Required work:
What is needed is a word-for-word copy of the lines below from the one with "Given: Filter by Auto Insurance flair tag" through the one with "The width and", both included, with every picture left out.

Records to use:
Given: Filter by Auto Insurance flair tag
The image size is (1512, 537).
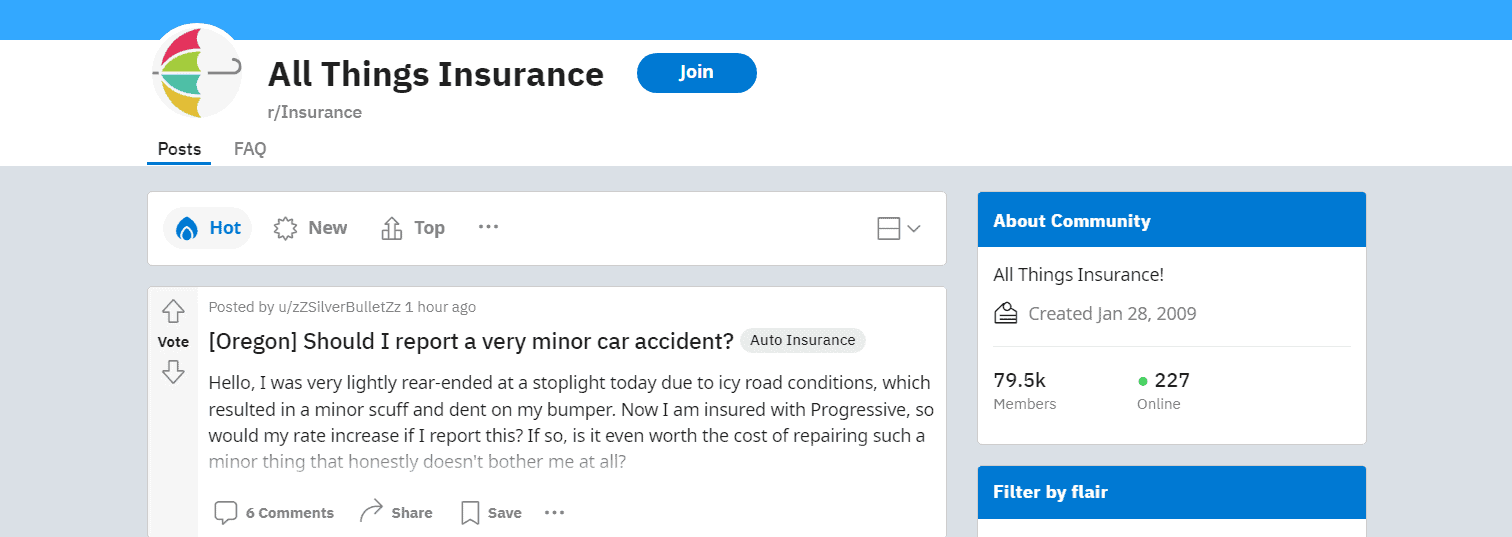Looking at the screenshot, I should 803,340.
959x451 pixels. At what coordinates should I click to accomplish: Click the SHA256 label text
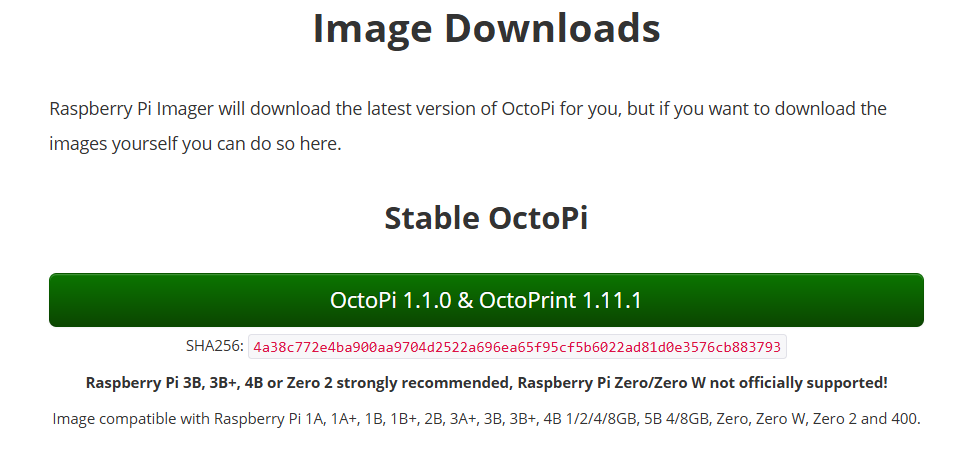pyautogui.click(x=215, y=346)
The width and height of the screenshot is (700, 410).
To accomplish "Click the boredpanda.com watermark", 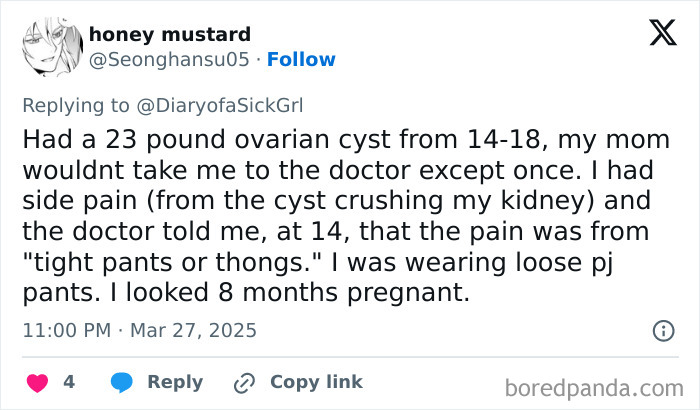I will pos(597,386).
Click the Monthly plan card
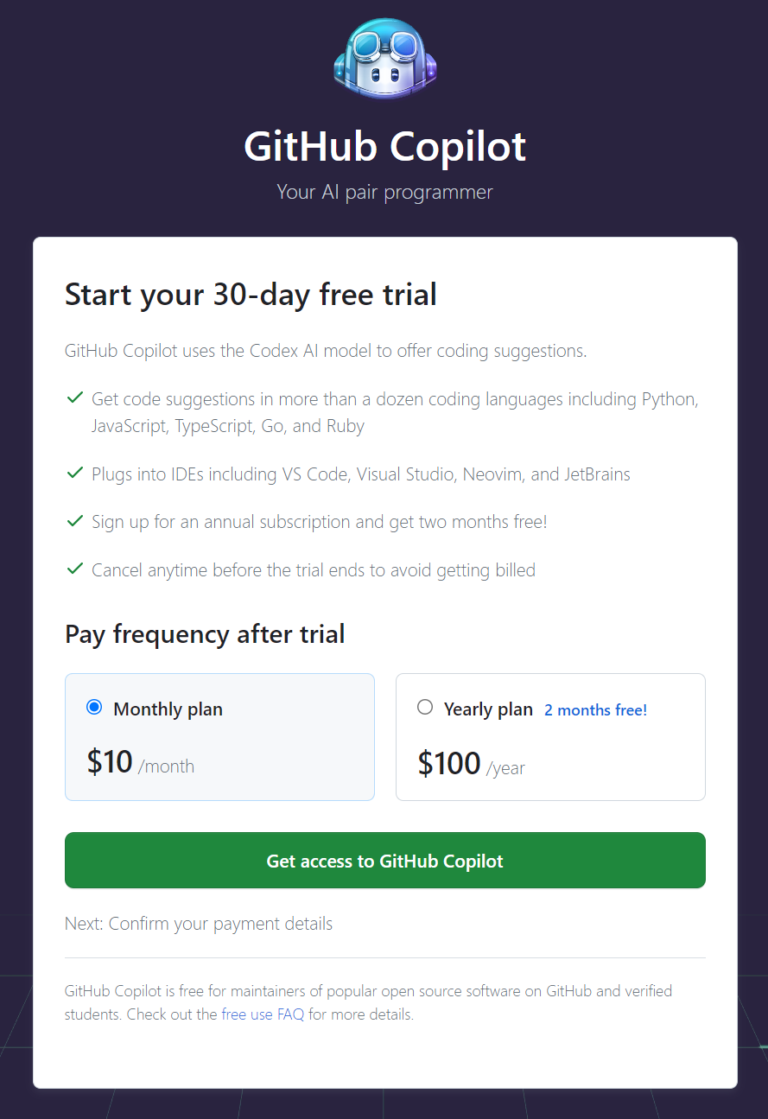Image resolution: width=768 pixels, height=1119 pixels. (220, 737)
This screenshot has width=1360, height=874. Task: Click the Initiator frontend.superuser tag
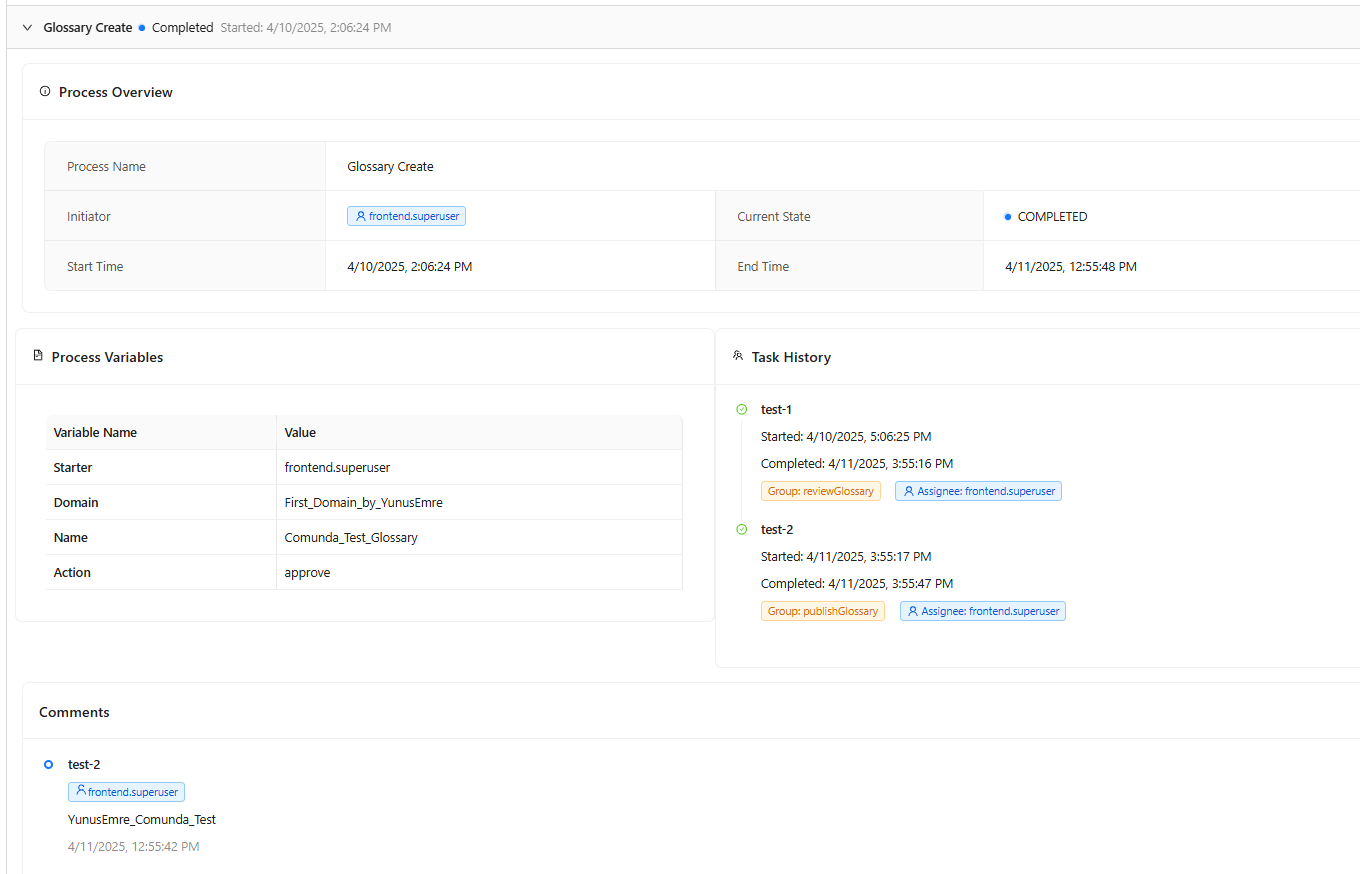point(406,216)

--

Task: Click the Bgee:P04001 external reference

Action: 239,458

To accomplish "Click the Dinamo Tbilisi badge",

Task output:
Given: Filter by Auto Insurance flair tag
The image size is (1512, 537).
Looking at the screenshot, I should 803,340.
959x451 pixels. At what coordinates should I click to accomplish: Click the SHA256 label text
pyautogui.click(x=215, y=346)
The width and height of the screenshot is (700, 410).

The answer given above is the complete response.